And then there’s all that Yorick stuff in Hamlet. I think that the closeness of the charnel to the chancel in the Stratford church is one reason for the curse Shakespeare put on his grave. But I run on too fast, sir. All things in order, Pickleherring. No hasty puddings, thank you.
Jimp sits down cross-legged on the tomb of a knight and his lady just beside the choir stalls. The tomb is comfortable enough, the effigy of the lady having been removed by Bretchgirdle, with a result that there is plenty of room for a tailor on that side of the bed.
Jimp lights his candle with a spark from his tinder-box. He puts on his thimble. He threads the stout thread in his silver needle. Then he sets to work, making the breeches.

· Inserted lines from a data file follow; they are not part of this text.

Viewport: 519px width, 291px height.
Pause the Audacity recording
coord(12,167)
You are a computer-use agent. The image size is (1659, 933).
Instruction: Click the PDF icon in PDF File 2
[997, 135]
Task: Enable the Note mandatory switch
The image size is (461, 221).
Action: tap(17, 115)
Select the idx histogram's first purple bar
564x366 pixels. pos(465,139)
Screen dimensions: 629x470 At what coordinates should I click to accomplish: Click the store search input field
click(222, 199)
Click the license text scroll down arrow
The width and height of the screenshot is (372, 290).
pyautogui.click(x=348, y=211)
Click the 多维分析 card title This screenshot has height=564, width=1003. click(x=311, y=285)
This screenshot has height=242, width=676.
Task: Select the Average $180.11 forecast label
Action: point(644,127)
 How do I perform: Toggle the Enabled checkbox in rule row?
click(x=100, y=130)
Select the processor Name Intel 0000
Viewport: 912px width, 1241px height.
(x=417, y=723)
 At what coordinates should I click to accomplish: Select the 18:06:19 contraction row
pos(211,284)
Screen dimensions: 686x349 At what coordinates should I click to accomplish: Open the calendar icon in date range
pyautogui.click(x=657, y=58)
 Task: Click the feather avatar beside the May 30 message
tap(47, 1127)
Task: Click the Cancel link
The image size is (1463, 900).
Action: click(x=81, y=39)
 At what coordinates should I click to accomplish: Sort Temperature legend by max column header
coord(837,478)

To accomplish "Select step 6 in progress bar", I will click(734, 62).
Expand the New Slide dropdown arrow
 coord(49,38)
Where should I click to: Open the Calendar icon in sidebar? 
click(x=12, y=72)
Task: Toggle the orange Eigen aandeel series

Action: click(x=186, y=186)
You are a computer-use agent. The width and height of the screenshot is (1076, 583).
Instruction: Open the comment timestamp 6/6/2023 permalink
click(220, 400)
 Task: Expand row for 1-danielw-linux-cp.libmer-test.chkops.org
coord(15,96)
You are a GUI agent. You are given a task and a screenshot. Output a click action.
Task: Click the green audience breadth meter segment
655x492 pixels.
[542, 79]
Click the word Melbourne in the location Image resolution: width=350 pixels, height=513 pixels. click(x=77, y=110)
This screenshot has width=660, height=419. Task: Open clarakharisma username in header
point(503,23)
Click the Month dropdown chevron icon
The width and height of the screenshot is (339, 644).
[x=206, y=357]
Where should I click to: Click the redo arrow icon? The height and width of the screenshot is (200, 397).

Jimp worked hard and well. The seams grew. The stitches flew. Loop, double chain, tambour, lock – he’s throwing in the lot for luck, and to celebrate the extreme dexterity of his fingers, his mastery of his trade, for this Jimp’s no bodger, he’s the finest gentleman-tailor in Stratford-upon-Avon, which is why Shakespeare’s father has employed him for such important business.
Look, madam. Watch spry Jimp at work. It is always a pleasure to see a man at one with what he is doing.
The candleflame flickers high. It illumines not just our busy little tailor crouched to his task but the choir stalls beside him. His shadow’s at work on them, stitching and stitching. Those choir stalls are tall and handsomely carved. They are covered with grotesques on their misericords.
Now, all at once, Jimp sees his bright candleflame shiver.
It sputters.
He watches it.
It shakes.
He watches it.
Then the shivering and the shaking seem to stop. The flame burns bold again. His shadow on the stalls is big as ever.
Perhaps, thinks Jimp, it was just a breath of wind under the door. A draught in this draughty church. At worst, some foul exhalation from a crack in the ancient pavement. But he feels an icy chill creep to his heart. He can hear a sound like the scratching of rats’ claws. He can hear a sound like the slithering of rats’ tails.
But it is not rats.
And it was not a breath of the wind.
And it is not a draught or exhalation.
The candle shakes again, and again, and again. Big drops of wax flake off from it, and drip like blood. Then the flame flares and spills and suddenly goes out. And the stone floor starts cracking open at the entrance to the charnel-house.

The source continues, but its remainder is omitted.